+++ EXTRACT TO READ +++

Based on acclaimed Portuguese author Jose Saramago’s bestseller, a dark fable that saw an epidemic of blindness take over the entire globe, the story now has a more linear interpretation on screen. A city is slowly enveloped with a virus that causes white blindness. The early victims are then quarantined in a hellhole that fosters degrading acts and power plays by one group over the other.
All rules of society break down as the blind don’t lead the blind--they take advantage of each other, including a gang rape perpetrated on the women by a male faction led by Gael Garcia Bernal. There is one woman (Julianne Moore), married to a doctor (Mark Ruffalo), who actually is the only one who has still retained her sight but she doesn’t let on to that fact for most in the facility. She puts a small band of people together and proceeds to lead them out of the darkness of the snake pit they have been thrown into and back to life in the ravaged city.

+++ ENTRIES PROVIDED +++

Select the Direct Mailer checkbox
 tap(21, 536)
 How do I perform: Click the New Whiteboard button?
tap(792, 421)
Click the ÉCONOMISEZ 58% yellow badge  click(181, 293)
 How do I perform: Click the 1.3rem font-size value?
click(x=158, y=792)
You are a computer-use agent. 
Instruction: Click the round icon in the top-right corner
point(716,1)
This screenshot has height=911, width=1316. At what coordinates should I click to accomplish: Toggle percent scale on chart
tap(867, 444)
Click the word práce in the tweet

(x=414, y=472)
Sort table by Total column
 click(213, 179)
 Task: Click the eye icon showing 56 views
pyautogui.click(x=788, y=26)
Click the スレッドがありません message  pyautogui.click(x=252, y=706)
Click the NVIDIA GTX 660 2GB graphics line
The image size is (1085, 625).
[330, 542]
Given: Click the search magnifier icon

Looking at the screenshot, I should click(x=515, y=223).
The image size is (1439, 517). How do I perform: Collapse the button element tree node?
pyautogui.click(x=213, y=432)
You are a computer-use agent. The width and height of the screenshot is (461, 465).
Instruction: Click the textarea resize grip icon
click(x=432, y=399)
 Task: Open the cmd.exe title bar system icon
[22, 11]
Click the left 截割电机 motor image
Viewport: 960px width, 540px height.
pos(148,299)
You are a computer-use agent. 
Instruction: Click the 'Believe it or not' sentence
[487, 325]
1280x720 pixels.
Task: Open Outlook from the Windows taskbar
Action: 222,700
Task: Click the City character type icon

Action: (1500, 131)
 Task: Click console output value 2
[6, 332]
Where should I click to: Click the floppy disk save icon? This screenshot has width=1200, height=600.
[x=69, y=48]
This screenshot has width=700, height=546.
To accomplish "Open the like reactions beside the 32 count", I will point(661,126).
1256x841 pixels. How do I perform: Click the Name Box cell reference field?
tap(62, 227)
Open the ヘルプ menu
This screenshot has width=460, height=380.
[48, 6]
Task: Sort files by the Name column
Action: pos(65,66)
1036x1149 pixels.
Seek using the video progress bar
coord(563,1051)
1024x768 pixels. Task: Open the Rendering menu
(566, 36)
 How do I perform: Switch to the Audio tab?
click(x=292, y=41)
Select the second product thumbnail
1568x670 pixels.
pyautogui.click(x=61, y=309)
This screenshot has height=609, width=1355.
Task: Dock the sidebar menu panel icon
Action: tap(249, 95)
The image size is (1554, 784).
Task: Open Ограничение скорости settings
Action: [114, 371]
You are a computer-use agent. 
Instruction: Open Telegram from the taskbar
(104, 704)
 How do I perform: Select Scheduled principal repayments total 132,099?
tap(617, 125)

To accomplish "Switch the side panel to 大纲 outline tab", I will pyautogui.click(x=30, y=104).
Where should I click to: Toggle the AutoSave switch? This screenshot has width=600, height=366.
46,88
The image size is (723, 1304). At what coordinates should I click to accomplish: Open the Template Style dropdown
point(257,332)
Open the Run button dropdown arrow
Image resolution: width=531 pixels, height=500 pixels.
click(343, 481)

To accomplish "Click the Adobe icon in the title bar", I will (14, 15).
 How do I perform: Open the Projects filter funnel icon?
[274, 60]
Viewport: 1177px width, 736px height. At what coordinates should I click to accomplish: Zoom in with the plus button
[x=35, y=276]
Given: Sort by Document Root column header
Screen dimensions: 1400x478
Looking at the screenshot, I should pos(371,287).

+++

▶ **TASKS AND EXERCISES**:
a: From the film review, extract the passage from "Based on acclaimed" to "over the other.".
b: List every actor named in the film review.
c: According to the film review, what kind of blindness does the virus cause?

▶ **RESPONSES BY ITEM NUMBER**:
a:
Based on acclaimed Portuguese author Jose Saramago’s bestseller, a dark fable that saw an epidemic of blindness take over the entire globe, the story now has a more linear interpretation on screen. A city is slowly enveloped with a virus that causes white blindness. The early victims are then quarantined in a hellhole that fosters degrading acts and power plays by one group over the other.

b: Gael Garcia Bernal, Julianne Moore, Mark Ruffalo

c: White blindness.